Welcome to SBU-Reporter’s documentation!

SBU-Reporter

Tools for collection, formating and reporting SBU usage on the SURFsara HPC clusters.

More details are provided in the documentation.

Installation

SBU-reporter can be installed as following:

  • PyPi: pip install git+https://github.com/BvB93/SBU-Reporter@v0.4.0 --upgrade

Examples

get_sbu user_file.yaml --start=16-02-2021 --end=25-03-2022

SBU-Reporter API

sbu.dataframe

A module which handles data parsing and DataFrame construction.

Index

get_sbu(df, project[, start, end])

Acquire the SBU usage for each account in the pandas.DataFrame.index.

parse_accuse(project[, start, end])

Gather SBU usage of a specific user account.

get_date_range([start, end])

Return a starting and ending date as two strings.

construct_filename(prefix[, suffix])

Construct a filename containing the current date.

_get_datetimeindex(start, end)

Create a Pandas DatetimeIndex from a start and end date.

_parse_date(input_date[, default_day, ...])

Parse any dates supplied to get_date_range().

_get_total_sbu_requested(df)

Return the total number of requested SBUs.

API

sbu.dataframe.get_sbu(df, project, start=None, end=None)[source]

Acquire the SBU usage for each account in the pandas.DataFrame.index.

The start and end of the reported interval can, optionally, be altered with start and end. Performs an inplace update of df, adding new columns to hold the SBU usage per month under the "Month' super-column. In addition, a single row and column is added ("sum") with SBU usage summed over the entire interval and over all users, respectively.

Parameters
  • df (pandas.DataFrame) – A Pandas DataFrame with usernames and information, constructed by yaml_to_pandas(). pandas.DataFrame.columns and pandas.DataFrame.index should be instances of pandas.MultiIndex and pandas.Index, respectively. User accounts are expected to be stored in pandas.DataFrame.index. SBU usage (including the sum) is stored in the "Month" super-column.

  • start (int or str, optional) – Optional: The starting year of the interval. Defaults to the current year if None.

  • end (str or int, optional) – Optional: The final year of the interval. Defaults to current year + 1 if None.

  • project (str, optional) – Optional: The project code of the project of interest. If not None, only SBUs expended under this project are considered.

Return type

None

sbu.dataframe.parse_accuse(project, start=None, end=None)[source]

Gather SBU usage of a specific user account.

The bash command accuse is used for gathering SBU usage along an interval defined by start and end. Results are collected and returned in a Pandas DataFrame.

Parameters
  • project (str) – The project code of the project of interest.

  • start (str) – The starting date of the interval.
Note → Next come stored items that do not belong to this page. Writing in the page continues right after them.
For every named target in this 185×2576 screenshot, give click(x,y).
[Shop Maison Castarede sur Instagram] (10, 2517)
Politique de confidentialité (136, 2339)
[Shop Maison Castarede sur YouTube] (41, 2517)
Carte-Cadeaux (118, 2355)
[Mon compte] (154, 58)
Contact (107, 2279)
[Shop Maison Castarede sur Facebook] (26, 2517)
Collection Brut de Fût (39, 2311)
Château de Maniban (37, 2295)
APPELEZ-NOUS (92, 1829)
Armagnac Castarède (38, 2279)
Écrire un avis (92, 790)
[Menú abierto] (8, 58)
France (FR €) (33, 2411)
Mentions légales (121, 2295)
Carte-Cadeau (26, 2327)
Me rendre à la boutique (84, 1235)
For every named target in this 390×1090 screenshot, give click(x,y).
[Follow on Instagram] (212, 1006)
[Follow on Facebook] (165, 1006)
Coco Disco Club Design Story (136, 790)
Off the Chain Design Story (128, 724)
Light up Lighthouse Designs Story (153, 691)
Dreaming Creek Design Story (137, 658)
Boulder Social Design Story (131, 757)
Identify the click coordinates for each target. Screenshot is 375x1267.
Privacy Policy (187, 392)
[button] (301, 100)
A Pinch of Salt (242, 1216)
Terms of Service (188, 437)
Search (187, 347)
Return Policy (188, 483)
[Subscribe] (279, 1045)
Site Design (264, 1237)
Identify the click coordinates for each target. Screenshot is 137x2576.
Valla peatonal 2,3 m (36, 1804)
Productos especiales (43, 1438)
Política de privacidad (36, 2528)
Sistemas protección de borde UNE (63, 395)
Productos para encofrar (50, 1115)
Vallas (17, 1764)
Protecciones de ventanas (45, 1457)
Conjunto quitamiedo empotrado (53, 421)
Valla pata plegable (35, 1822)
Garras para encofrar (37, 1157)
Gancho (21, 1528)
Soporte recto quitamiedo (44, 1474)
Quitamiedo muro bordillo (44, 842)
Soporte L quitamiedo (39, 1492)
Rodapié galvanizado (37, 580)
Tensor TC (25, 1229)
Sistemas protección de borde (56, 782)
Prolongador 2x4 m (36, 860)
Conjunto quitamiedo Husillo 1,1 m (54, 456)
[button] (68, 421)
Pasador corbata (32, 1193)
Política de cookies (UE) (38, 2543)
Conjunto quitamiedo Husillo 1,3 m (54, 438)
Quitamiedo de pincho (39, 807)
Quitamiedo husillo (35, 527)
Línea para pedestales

Accepts dates formatted as YYYY, MM-YYYY or DD-MM-YYYY.

  • end (str) – The final date of the interval. Accepts dates formatted as YYYY, MM-YYYY or DD-MM-YYYY.

Returns

The SBU usage of user over a specified period.

Return type

pandas.DataFrame

sbu.dataframe.get_date_range(start=None, end=None)[source]

Return a starting and ending date as two strings.

Parameters
  • start (int or str, optional) – The starting year of the interval. Accepts dates formatted as YYYY, MM-YYYY or DD-MM-YYYY. Defaults to the current year if None.

  • end (str or int, optional) – The final year of the interval. Accepts dates formatted as YYYY, MM-YYYY or DD-MM-YYYY. Defaults to the current year + 1 if None.

Returns

A tuple with the start and end data, formatted as strings. Dates are formatted as DD-MM-YYYY.

Return type

tuple [str, str]

sbu.dataframe.construct_filename(prefix, suffix='.csv')[source]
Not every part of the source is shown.